Perinephric fat stranding is not associated with elevated serum creatinine in patients with acutely obstructing ureteral stones
Gregory Iovanel, BS1, Britney Atwater, MD2, Christine M. Van Horn, MD1, Rachel Engelberg, MD3, Ahmed Sobieh, MBChB, PhD1, Igor Sorokin, MD1.
1UMass Chan Medical School, Worcester, MA, USA, 2Dartmouth-Hitchcock Medical Center, Lebanon, NH, USA, 3Urology Centers of Alabama, Homewood, AL, USA.
Background: Previous literature has reported an association between perinephric fat stranding (PFS) and elevated serum creatinine in patients with acutely obstructing ureterolithiasis. Our aim was to further explore a potential association between severity of PFS and changes in serum creatinine from baseline.
Methods: Patients who presented to the emergency department with acutely obstructing ureterolithiasis between January 2018 and October 2018 were retrospectively reviewed. Data collected and reviewed included demographics such as sex and age, serum creatinine on presentation and baseline values, computed tomography (CT) imaging, and urinalysis and culture findings. A radiologist blinded to serum creatinine data then reviewed all CT images and graded the degree of hydronephrosis and PFS for each patient. Subjects were split into two groups based on degree of PFS and differences between groups in regards to the aforementioned variables were assessed via paired t-test, chi-squared test, and univariate and multivariate analysis.
Results: We identified 141 subjects of whom 114 had imaging consistent with none-mild PFS, Group 1, while 27 had findings consistent with moderate-severe PFS, Group 2. Group 1 had a mean age of 56 years old vs. Group 2 which was significantly older at 65 years (p=0.01). The majority of subjects (77%) in Group 2 had an average duration of disease <24 hours which was a significantly higher percentage than Group 1 in which 50% had symptoms lasting <24 hours (p=0.01). Group 2 had a significantly larger mean stone size (10.1 vs. 7.3 mm, p<0.01). No significant correlation could be found between PFS and degree of hydronephrosis, baseline creatinine, presenting creatinine, or change in creatinine from baseline. Multivariate analysis showed that a 1 year increase in age increased the odds of having moderate-severe PFS relative to none-mild by 3.5% (OR=1.04, p<0.05) while a 1 mm increase in stone size increased the odds of having moderate-severe PFS relative to none-mild by 13.7% (OR=1.14, p=0.01).

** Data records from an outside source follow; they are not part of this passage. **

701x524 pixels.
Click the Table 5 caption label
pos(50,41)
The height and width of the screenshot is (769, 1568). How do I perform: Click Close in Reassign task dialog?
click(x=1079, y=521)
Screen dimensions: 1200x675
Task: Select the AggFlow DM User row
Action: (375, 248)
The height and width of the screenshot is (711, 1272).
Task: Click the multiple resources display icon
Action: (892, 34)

Conclusions: Although increased PFS was found to correlate with increased age and stone size, no significant correlation was found between PFS and baseline creatinine, presenting creatinine, or change in creatinine from baseline. Given our findings, PFS likely has poor predictive value in assessing degree of renal function impairment in the case of acutely obstructing calculi.